# Instructions to follow:
Reproduce the records below verbatim, from their first line through the line that contains "will tap(1795, 405).", including both.

# Provided records:
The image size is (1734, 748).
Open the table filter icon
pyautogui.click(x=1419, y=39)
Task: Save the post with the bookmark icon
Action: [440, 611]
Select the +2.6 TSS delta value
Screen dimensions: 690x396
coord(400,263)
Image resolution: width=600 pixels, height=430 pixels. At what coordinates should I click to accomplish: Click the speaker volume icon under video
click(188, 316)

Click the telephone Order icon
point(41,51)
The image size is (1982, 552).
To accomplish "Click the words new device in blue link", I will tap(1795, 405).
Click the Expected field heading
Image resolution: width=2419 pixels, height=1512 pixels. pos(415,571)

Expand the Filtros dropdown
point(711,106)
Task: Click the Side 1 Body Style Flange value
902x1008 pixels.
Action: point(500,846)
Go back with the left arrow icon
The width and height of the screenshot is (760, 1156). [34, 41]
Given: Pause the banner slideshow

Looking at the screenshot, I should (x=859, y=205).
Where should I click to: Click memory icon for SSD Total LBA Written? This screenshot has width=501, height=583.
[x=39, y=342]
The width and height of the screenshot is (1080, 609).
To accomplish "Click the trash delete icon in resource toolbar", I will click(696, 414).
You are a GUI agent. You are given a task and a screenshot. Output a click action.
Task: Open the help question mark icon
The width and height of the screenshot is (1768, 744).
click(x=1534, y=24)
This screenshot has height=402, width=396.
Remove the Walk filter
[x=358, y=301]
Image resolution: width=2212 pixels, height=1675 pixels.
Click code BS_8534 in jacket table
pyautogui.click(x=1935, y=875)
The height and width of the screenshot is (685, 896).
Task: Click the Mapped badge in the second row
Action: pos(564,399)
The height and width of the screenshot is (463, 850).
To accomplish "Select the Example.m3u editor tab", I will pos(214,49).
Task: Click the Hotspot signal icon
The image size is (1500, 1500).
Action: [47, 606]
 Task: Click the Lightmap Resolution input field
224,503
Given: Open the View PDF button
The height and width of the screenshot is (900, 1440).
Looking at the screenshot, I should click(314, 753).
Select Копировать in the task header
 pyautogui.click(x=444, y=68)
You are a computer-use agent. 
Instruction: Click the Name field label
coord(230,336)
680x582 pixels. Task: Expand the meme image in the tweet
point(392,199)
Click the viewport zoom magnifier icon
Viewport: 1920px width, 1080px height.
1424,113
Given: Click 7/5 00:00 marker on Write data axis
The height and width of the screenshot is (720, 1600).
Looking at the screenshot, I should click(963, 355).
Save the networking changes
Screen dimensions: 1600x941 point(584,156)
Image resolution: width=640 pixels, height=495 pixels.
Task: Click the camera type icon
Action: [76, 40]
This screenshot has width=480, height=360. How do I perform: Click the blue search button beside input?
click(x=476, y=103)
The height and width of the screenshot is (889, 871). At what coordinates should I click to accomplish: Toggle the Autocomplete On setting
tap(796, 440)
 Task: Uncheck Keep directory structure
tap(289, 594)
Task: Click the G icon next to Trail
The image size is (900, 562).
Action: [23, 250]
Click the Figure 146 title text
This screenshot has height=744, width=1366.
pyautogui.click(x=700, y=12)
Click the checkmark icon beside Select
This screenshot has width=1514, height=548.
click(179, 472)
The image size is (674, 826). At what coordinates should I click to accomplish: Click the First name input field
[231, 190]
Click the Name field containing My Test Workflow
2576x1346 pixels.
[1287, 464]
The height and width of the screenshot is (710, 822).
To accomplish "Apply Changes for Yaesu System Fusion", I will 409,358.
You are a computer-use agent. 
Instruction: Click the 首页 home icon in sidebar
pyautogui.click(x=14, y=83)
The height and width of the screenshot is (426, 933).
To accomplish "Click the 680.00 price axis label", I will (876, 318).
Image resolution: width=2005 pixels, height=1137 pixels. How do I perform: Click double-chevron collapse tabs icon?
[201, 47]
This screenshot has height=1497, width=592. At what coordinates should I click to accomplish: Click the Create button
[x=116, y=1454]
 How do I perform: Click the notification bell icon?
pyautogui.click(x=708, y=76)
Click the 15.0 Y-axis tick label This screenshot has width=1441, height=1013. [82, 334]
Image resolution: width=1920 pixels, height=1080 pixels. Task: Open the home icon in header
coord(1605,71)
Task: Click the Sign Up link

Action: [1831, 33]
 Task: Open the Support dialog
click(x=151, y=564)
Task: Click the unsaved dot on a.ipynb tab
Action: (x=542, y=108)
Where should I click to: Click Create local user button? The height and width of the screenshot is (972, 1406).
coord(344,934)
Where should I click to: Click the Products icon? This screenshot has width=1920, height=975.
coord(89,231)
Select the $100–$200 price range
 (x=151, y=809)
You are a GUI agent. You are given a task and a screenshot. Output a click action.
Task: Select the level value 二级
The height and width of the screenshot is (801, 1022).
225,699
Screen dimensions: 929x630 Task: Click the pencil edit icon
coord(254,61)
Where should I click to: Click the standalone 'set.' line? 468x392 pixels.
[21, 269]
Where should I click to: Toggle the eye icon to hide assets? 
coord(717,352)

# Output for this task:
The image size is (1734, 748).
Open the table filter icon
pyautogui.click(x=1419, y=39)
Task: Save the post with the bookmark icon
Action: [440, 611]
Select the +2.6 TSS delta value
Screen dimensions: 690x396
coord(400,263)
Image resolution: width=600 pixels, height=430 pixels. At what coordinates should I click to accomplish: Click the speaker volume icon under video
click(188, 316)

Click the telephone Order icon
point(41,51)
The image size is (1982, 552).
To accomplish "Click the words new device in blue link", I will tap(1795, 405).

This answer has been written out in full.